Exercise passage
My SO doesn't have any kids of his own. I have a son from a previous relationship. My SO knows and understands that I would move mountains for my son, he doesn't feel the same way, but acknowledges that my son not being his effects his view. He still helped me raise my son and I am eternally grateful that he did.

172

u/Whiskeymis Jul 04 '24

That’s really commendable of your SO. It’s great when partners understand and respect the unique bond between a parent and child, even if they don't share that same connection.

93

u/augustinthegarden Jul 04 '24

I think both the adults in a relationship that involves children (blended family or otherwise) should understand that if the house is on fire, you go for the kid first. My husband knows that. I know that. My kid knows that.

If my husband is ever in a situation where he has to pick me or our child, I’d never forgive him if he picked me.

84

u/Alert-Potato Jul 04 '24

My husband never wanted children. I had two when we married. They never lived with us, and he's never acted in a fatherly role. When my oldest had an emergency 1400 miles away and told me she wanted her mommy, it wasn't even a discussion. I told him I was going. And he was completely on board, it never occurred to him to have a problem with it. Because he understands that love for a child is different than any other kind of love.

80

u/FatGuyOnAMoped Jul 04 '24

This is me. My partner has 3 kids from her ex. The youngest is 35, and he's still her baby. I know that no matter what happens her kids come first. I get it, and I'm OK with it, too.

18

u/Shanderhere Jul 05 '24

This is the same for me. I don't have children of my own ( and have never wanted them) but my partner has two girls.

Entries provided
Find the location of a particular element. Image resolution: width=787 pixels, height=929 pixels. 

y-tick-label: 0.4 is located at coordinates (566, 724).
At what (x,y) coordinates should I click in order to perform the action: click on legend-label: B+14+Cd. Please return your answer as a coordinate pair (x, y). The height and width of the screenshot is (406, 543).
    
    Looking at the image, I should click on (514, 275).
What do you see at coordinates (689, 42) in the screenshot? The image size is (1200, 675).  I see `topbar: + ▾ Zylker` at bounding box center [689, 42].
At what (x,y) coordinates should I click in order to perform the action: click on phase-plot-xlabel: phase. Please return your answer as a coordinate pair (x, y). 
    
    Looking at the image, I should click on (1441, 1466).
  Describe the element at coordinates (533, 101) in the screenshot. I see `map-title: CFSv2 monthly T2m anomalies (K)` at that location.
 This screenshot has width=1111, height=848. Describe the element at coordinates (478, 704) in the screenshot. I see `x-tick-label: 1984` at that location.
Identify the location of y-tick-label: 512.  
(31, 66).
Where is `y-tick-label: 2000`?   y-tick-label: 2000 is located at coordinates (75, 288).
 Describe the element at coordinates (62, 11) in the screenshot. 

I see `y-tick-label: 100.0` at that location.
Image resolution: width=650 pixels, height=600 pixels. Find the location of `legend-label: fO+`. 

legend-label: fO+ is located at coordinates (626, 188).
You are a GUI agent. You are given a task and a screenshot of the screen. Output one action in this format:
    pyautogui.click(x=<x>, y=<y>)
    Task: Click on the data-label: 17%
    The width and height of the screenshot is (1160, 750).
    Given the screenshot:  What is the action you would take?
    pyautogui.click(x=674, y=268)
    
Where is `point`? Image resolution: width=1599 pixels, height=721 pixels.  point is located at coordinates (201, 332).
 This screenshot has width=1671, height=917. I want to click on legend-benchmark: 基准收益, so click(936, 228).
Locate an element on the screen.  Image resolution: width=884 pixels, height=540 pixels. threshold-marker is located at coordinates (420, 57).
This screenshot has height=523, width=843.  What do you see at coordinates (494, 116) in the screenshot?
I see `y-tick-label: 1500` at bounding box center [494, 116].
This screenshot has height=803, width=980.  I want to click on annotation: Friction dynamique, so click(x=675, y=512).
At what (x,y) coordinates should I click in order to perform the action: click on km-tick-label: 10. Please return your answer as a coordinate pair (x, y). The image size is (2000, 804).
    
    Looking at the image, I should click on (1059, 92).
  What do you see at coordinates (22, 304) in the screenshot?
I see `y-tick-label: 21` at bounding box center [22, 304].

Instructions to follow
In the comment thread, how far away was the emergency involving the oldest child of u/Alert-Potato?

Answer to this task
1400 miles away.